▸ Recorded data

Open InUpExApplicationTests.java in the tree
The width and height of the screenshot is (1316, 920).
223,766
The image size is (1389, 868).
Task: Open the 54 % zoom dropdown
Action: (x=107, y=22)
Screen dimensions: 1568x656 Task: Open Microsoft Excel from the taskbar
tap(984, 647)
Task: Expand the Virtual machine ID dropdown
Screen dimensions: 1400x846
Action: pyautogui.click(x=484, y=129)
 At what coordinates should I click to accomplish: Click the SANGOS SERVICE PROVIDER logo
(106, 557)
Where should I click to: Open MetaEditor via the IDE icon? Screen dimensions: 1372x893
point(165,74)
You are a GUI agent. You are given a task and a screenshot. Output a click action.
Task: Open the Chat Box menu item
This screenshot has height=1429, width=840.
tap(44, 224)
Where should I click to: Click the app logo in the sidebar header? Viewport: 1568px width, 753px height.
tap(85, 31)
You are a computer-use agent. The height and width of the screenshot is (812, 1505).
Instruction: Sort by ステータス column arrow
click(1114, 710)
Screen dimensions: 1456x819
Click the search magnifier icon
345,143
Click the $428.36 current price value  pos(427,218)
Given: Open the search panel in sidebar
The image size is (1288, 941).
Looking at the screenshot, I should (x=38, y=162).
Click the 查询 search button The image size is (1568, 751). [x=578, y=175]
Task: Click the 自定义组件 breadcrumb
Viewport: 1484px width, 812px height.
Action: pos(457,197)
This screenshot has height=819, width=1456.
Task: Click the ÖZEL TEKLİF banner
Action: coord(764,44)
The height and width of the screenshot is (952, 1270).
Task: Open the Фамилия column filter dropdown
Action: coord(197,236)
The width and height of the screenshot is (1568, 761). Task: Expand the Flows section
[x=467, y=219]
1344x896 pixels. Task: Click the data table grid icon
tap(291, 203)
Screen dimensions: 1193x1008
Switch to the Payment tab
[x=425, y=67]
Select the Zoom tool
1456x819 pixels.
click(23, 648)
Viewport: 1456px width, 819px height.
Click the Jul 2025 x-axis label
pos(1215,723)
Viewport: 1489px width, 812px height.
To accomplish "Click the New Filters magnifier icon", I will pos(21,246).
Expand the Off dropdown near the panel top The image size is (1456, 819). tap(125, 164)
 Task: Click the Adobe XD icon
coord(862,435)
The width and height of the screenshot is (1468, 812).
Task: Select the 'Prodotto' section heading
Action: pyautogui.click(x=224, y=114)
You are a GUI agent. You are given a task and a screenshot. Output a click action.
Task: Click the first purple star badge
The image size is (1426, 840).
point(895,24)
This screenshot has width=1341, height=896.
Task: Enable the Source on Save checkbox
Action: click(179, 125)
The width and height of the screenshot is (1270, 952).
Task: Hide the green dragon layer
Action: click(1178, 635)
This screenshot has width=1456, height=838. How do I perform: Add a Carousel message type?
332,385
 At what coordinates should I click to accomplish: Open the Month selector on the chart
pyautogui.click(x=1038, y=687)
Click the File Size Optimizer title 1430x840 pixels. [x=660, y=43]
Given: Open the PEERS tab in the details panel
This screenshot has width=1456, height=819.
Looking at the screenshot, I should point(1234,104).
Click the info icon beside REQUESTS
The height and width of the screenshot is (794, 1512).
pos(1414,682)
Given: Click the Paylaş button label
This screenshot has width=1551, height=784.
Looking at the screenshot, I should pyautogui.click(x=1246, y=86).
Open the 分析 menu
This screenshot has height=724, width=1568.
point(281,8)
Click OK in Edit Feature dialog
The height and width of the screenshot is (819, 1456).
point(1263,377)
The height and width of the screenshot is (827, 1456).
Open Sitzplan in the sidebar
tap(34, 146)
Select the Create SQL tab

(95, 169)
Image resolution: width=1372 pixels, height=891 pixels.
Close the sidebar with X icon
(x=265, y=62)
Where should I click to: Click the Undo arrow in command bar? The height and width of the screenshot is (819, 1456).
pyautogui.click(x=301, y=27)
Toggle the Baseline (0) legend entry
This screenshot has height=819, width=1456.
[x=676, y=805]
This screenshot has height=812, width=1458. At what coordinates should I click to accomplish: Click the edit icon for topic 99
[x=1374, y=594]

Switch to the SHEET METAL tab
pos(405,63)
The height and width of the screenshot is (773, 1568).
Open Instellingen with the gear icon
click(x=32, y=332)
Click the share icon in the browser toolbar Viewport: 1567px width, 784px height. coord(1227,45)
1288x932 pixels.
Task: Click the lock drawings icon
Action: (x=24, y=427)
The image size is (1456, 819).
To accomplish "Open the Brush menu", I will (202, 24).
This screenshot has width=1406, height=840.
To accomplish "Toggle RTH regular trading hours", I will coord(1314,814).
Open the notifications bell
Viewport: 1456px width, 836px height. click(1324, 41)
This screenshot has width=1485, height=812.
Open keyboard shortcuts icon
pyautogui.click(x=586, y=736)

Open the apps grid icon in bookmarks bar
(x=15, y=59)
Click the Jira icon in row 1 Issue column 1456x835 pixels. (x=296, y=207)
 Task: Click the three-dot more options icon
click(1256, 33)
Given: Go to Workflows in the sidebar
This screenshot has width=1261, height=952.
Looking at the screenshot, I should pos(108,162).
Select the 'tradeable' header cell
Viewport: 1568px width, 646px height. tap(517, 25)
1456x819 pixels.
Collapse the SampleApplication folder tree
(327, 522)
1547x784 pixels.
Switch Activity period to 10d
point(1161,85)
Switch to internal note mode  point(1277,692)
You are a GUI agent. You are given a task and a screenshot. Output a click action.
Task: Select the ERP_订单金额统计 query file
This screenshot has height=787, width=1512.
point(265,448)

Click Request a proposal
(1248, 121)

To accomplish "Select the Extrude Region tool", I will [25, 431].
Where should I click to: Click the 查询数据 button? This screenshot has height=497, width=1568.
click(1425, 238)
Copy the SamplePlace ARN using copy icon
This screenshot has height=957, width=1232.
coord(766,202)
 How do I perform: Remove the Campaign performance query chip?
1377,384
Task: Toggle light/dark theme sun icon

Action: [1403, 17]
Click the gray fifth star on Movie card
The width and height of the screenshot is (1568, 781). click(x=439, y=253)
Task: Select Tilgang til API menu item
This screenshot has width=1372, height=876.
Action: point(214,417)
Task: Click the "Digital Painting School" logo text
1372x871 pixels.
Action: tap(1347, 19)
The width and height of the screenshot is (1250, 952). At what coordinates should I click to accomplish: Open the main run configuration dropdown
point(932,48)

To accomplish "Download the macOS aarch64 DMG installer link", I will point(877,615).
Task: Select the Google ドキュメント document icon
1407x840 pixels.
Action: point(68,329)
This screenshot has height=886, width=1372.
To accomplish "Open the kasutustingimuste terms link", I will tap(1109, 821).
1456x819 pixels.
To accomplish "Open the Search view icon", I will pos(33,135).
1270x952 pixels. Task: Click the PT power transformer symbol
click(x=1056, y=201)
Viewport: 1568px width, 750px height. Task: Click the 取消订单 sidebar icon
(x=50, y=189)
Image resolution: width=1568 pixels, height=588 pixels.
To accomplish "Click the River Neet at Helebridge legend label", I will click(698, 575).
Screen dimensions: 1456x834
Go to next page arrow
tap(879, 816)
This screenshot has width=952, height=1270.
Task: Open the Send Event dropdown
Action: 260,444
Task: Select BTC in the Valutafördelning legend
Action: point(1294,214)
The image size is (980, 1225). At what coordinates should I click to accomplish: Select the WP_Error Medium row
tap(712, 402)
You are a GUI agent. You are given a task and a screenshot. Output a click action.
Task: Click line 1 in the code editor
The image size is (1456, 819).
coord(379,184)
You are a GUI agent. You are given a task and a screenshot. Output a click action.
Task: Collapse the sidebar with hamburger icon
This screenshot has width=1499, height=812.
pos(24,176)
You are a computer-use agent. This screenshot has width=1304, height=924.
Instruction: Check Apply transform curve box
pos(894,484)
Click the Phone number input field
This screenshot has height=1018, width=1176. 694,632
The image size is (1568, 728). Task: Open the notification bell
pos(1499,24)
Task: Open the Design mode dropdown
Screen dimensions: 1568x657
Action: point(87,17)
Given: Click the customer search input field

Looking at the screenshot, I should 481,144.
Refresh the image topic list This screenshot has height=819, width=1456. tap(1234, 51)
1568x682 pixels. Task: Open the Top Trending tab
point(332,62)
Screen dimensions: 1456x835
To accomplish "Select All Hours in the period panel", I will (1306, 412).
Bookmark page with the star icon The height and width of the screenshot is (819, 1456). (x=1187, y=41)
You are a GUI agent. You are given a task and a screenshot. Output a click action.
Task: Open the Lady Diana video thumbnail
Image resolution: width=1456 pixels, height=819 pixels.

▸ Your task
For this exercise, please output exactly the lines above starting at the line with "Viewport: 1489px width, 812px height." and ending at the line with "Expand the Off", ends included.

▸ Written solution
Viewport: 1489px width, 812px height.
To accomplish "Click the New Filters magnifier icon", I will pos(21,246).
Expand the Off dropdown near the panel top The image size is (1456, 819). tap(125, 164)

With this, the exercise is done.